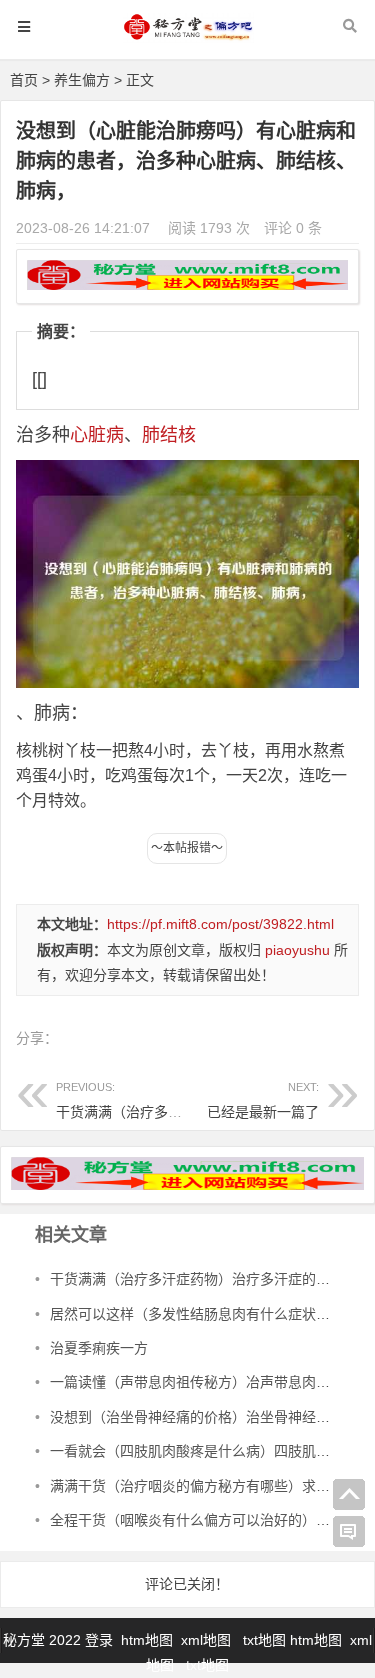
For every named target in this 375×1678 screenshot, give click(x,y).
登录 (101, 1640)
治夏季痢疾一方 (99, 1348)
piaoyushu (297, 950)
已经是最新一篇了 (263, 1112)
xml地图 (208, 1640)
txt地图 (264, 1640)
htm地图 (147, 1640)
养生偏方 (82, 80)
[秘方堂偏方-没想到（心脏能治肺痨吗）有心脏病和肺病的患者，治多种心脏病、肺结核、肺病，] (188, 36)
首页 (24, 80)
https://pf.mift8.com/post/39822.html (220, 924)
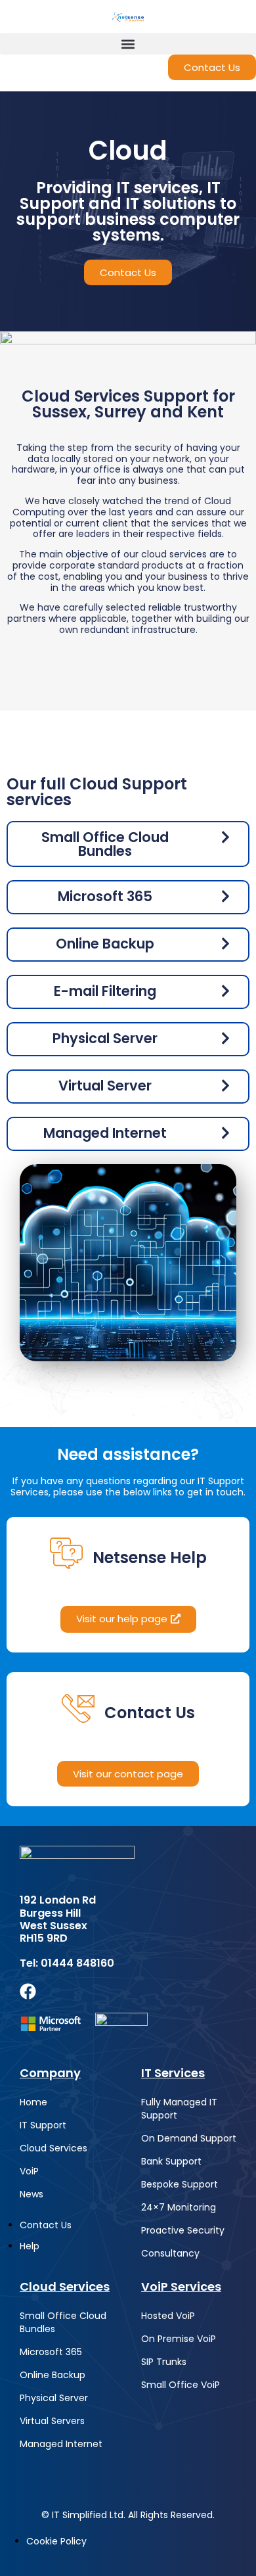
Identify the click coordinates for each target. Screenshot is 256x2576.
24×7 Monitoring (178, 2207)
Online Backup (52, 2374)
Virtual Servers (52, 2420)
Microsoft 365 (51, 2351)
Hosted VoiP (168, 2315)
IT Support (43, 2125)
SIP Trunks (163, 2361)
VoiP (29, 2171)
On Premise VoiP (178, 2338)
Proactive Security (182, 2230)
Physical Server (54, 2397)
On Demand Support (188, 2138)
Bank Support (171, 2161)
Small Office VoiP (180, 2384)
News (31, 2194)
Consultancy (170, 2253)
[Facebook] (28, 1991)
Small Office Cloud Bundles (63, 2322)
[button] (128, 44)
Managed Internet (61, 2443)
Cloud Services (53, 2148)
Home (33, 2102)
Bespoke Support (179, 2184)
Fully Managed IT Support (179, 2109)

..............................

## What needs to be done
Please print an exact copy of the records, with no pictures.

## Answer section
For every named target in this 375×1678 screenshot, give click(x,y).
登录 (101, 1640)
治夏季痢疾一方 (99, 1348)
piaoyushu (297, 950)
已经是最新一篇了 (263, 1112)
xml地图 (208, 1640)
txt地图 (264, 1640)
htm地图 (147, 1640)
养生偏方 (82, 80)
[秘方堂偏方-没想到（心脏能治肺痨吗）有心脏病和肺病的患者，治多种心脏病、肺结核、肺病，] (188, 36)
首页 (24, 80)
https://pf.mift8.com/post/39822.html (220, 924)
Identify the click coordinates for each target. Screenshot is 256x2576.
24×7 Monitoring (178, 2207)
Online Backup (52, 2374)
Virtual Servers (52, 2420)
Microsoft 365 (51, 2351)
Hosted VoiP (168, 2315)
IT Support (43, 2125)
SIP Trunks (163, 2361)
VoiP (29, 2171)
On Premise VoiP (178, 2338)
Proactive Security (182, 2230)
Physical Server (54, 2397)
On Demand Support (188, 2138)
Bank Support (171, 2161)
Small Office VoiP (180, 2384)
News (31, 2194)
Consultancy (170, 2253)
[Facebook] (28, 1991)
Small Office Cloud Bundles (63, 2322)
[button] (128, 44)
Managed Internet (61, 2443)
Cloud Services (53, 2148)
Home (33, 2102)
Bespoke Support (179, 2184)
Fully Managed IT Support (179, 2109)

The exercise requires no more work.